▶ [The task]
Output, exactly as written, the lines below from the one that has "Task: Open the #الشريف_حمزه hashtag" through the one that has "This screenshot has width=2076, height=1073."; nothing else, and no pictures.

Screenshot grounding data:

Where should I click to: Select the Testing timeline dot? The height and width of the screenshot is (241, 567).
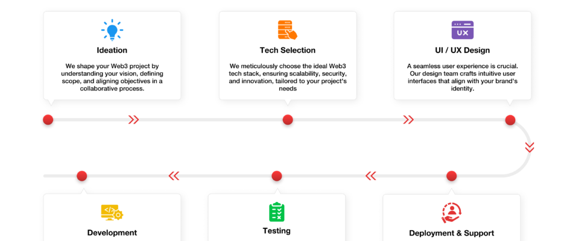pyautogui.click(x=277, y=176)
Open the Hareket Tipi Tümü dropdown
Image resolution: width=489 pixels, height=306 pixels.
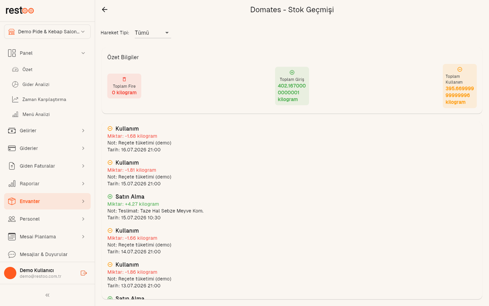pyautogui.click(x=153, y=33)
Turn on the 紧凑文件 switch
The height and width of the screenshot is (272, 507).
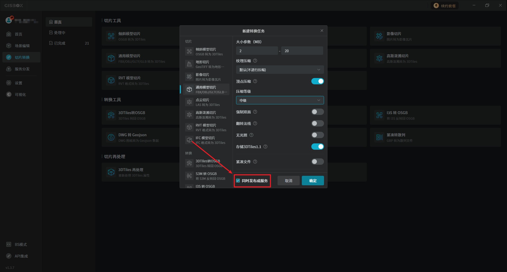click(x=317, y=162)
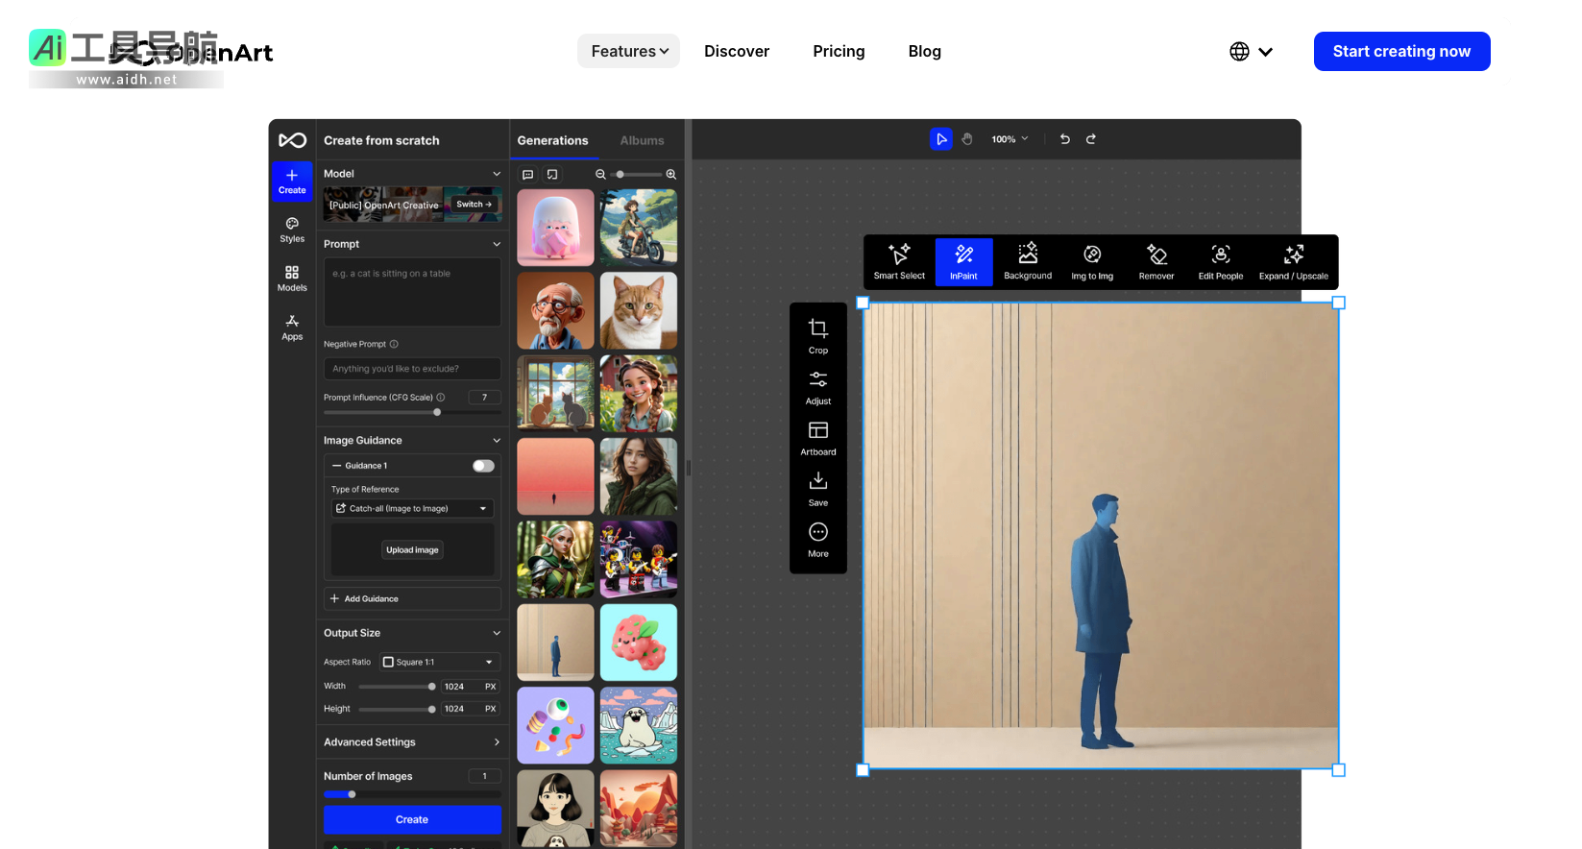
==
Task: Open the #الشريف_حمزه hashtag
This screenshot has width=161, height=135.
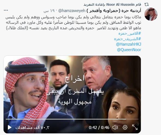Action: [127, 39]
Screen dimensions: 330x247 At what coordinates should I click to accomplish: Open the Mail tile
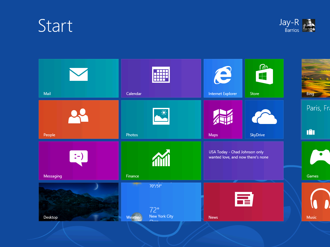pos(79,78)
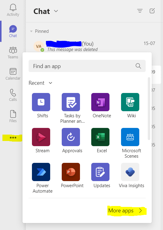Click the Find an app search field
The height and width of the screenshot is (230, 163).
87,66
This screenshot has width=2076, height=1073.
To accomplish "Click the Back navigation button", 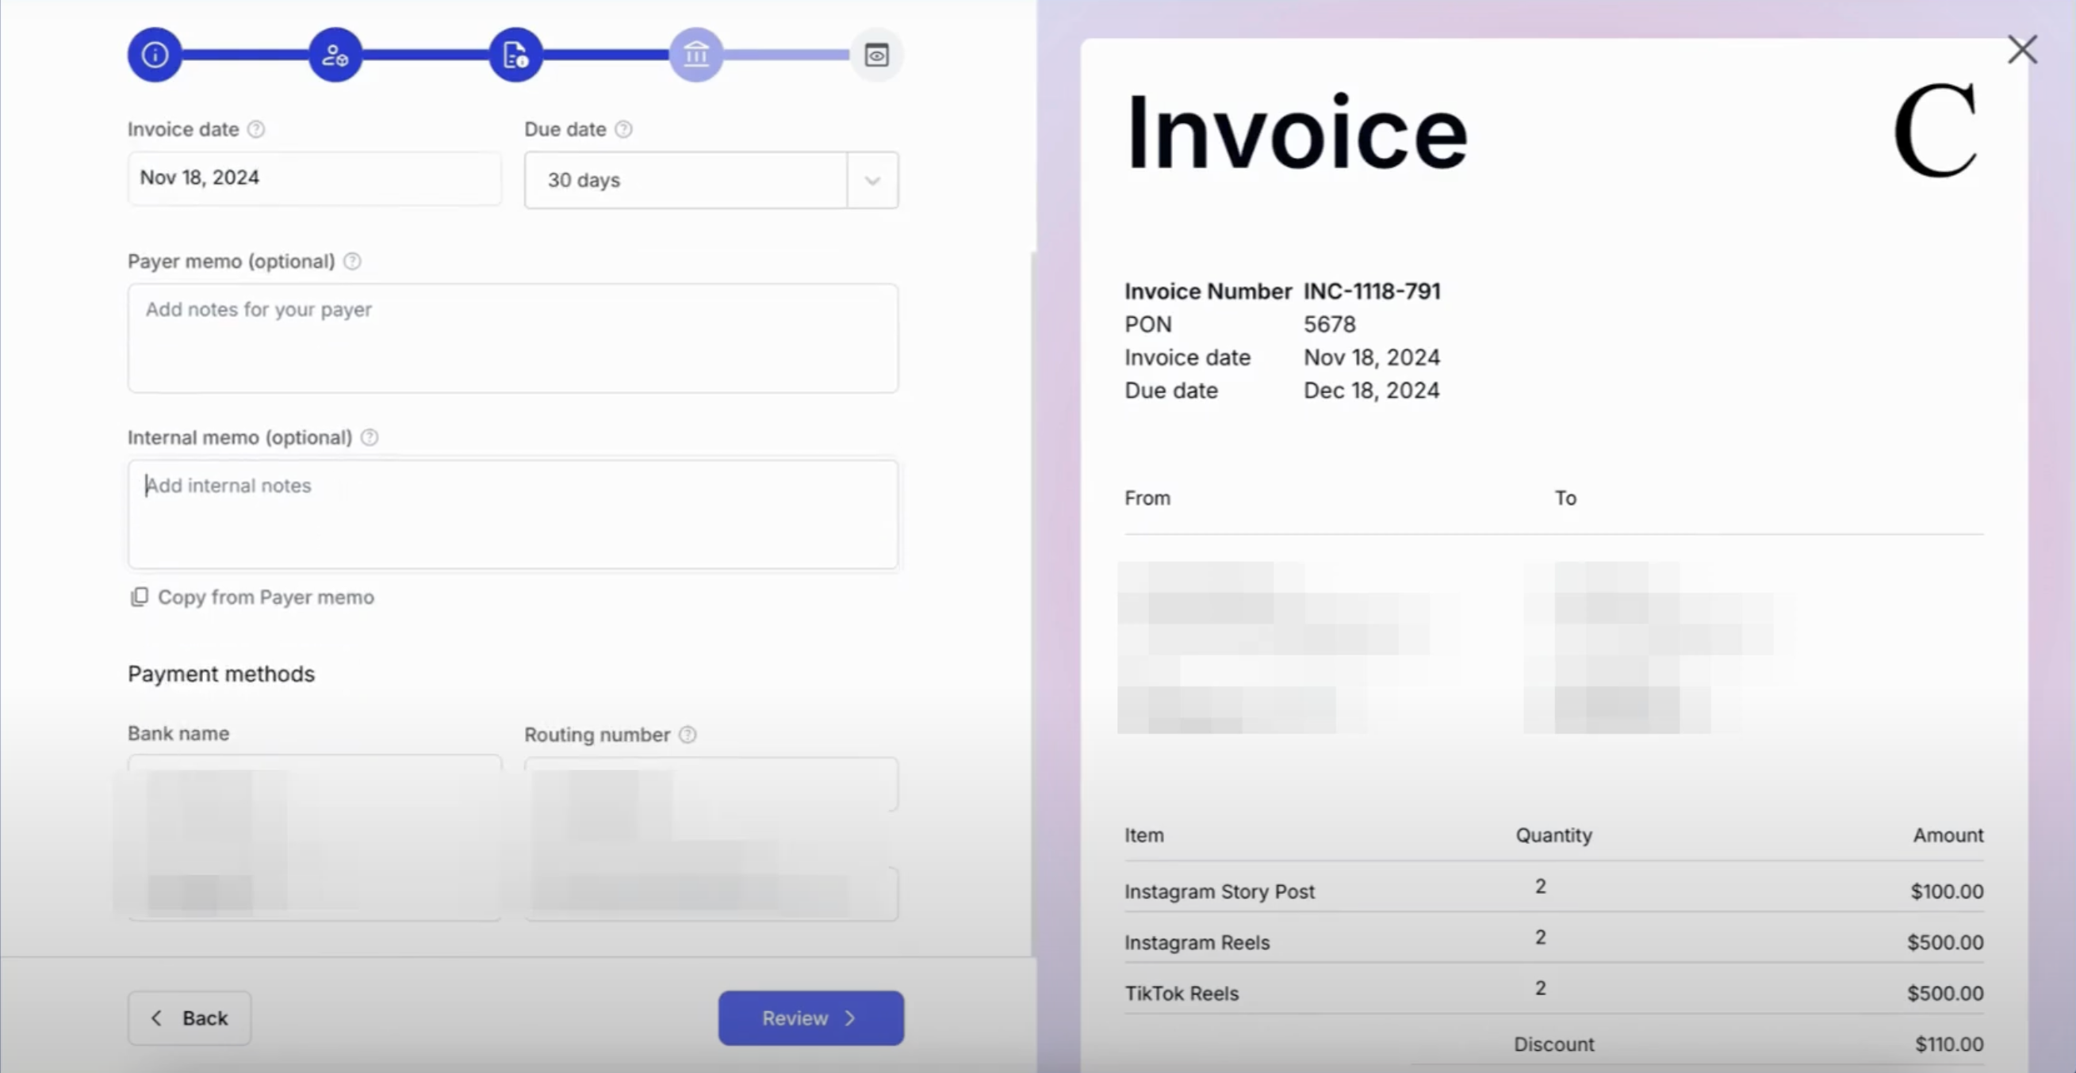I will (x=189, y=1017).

▶ [Exercise answer]
Task: Open the #الشريف_حمزه hashtag
This screenshot has width=161, height=135.
Action: [127, 39]
Screen dimensions: 330x247 At what coordinates should I click to accomplish: Open the Mail tile
pos(79,78)
Click the Find an app search field
The height and width of the screenshot is (230, 163).
87,66
This screenshot has width=2076, height=1073.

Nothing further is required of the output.